• **What this task involves**
Could you please retype all of the records exactly, skipping any pictures?
(Beginning of Records)
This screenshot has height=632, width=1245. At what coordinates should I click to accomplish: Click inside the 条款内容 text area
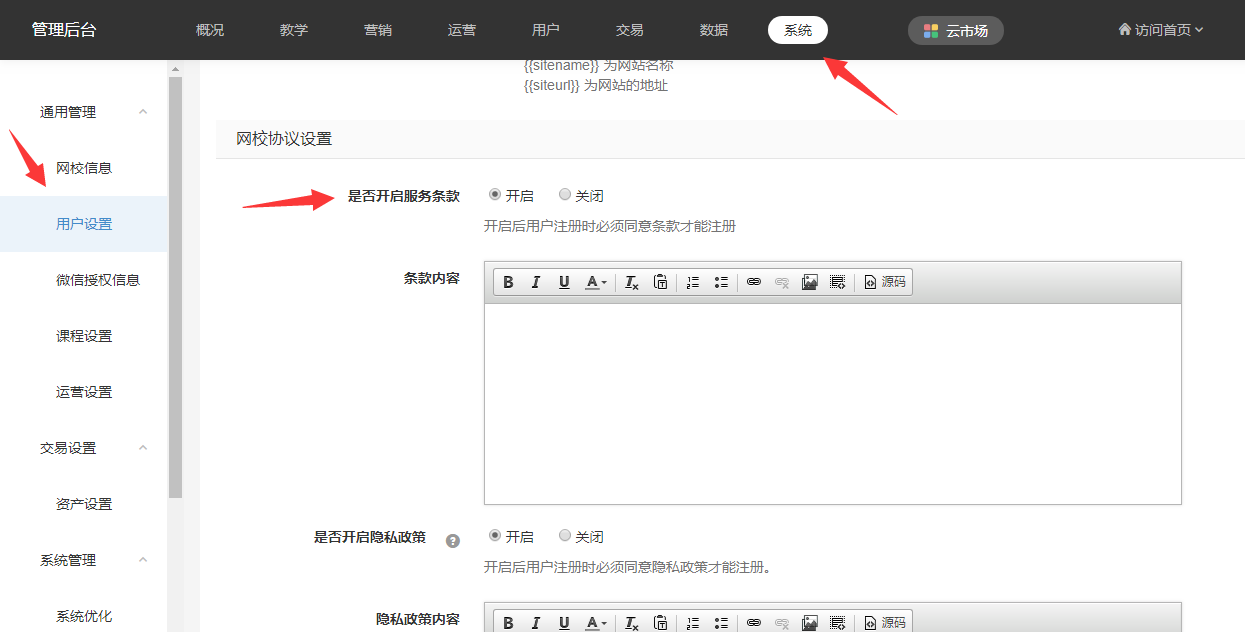pos(832,404)
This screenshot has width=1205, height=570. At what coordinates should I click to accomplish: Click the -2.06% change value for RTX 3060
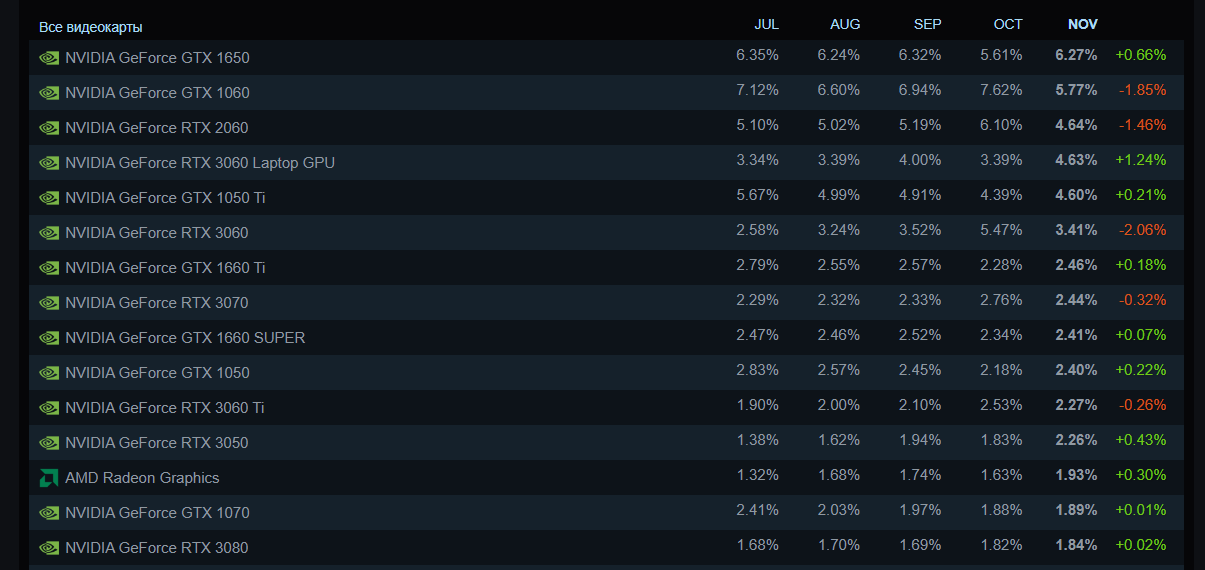(x=1142, y=230)
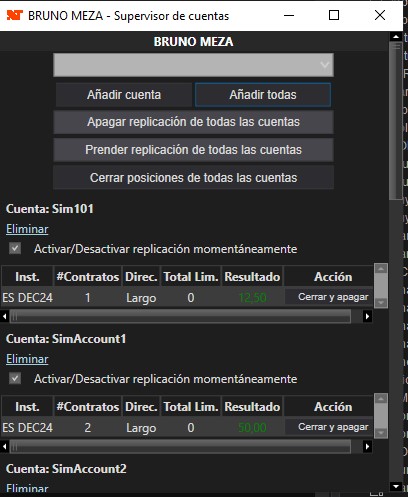Click right arrow of Sim101 horizontal scrollbar

[x=367, y=316]
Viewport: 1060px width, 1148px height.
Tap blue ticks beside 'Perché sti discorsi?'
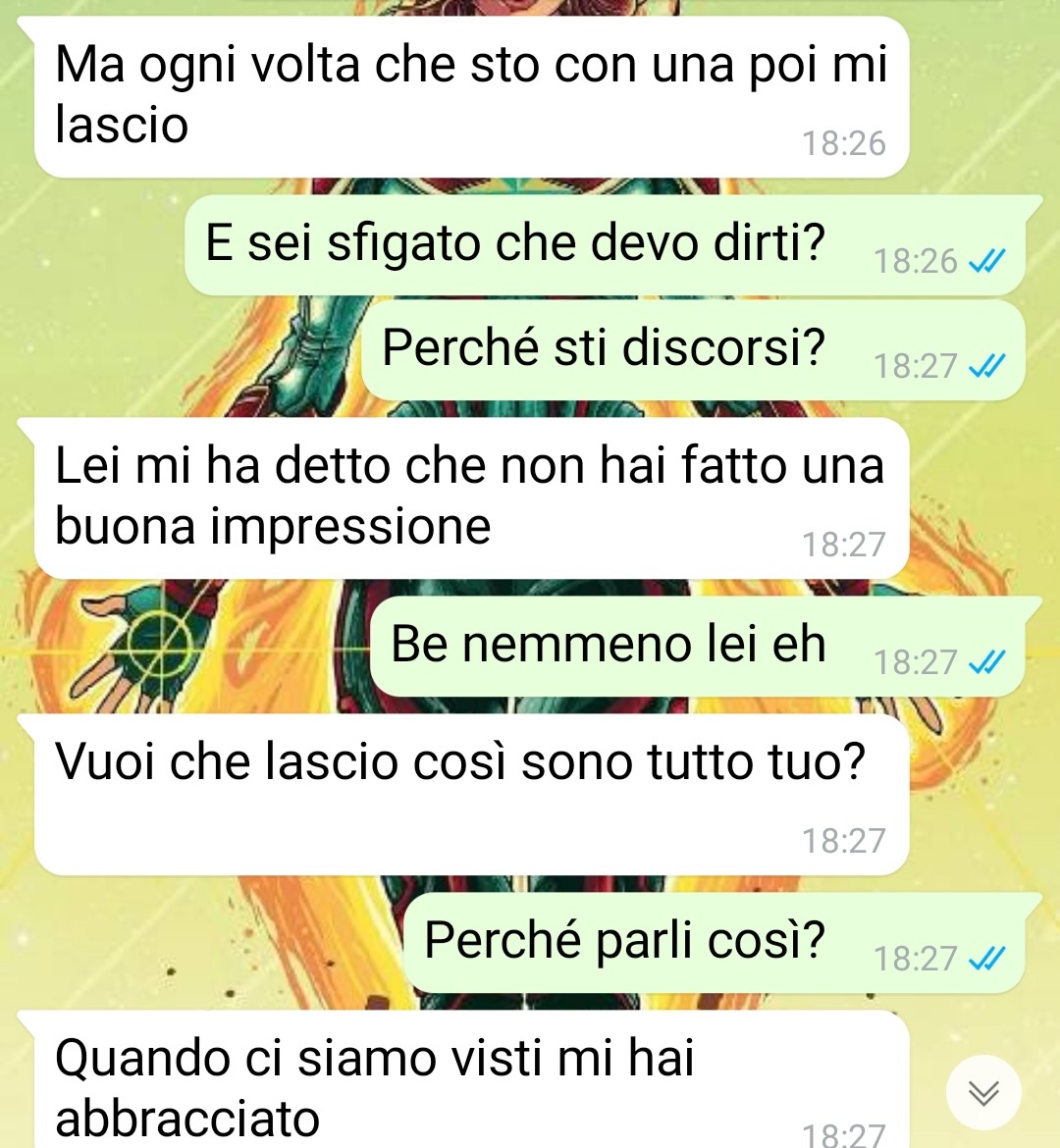(x=986, y=365)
(End of Records)
• **Solution to the problem**
This screenshot has height=632, width=1245. At what coordinates should I click to accomplish: Click inside the 条款内容 text area
pos(832,404)
This screenshot has width=1205, height=570. At what coordinates should I click to accomplish: Click the -2.06% change value for RTX 3060
(x=1142, y=230)
Click right arrow of Sim101 horizontal scrollbar

[x=367, y=316]
Viewport: 1060px width, 1148px height.
Tap blue ticks beside 'Perché sti discorsi?'
(x=986, y=365)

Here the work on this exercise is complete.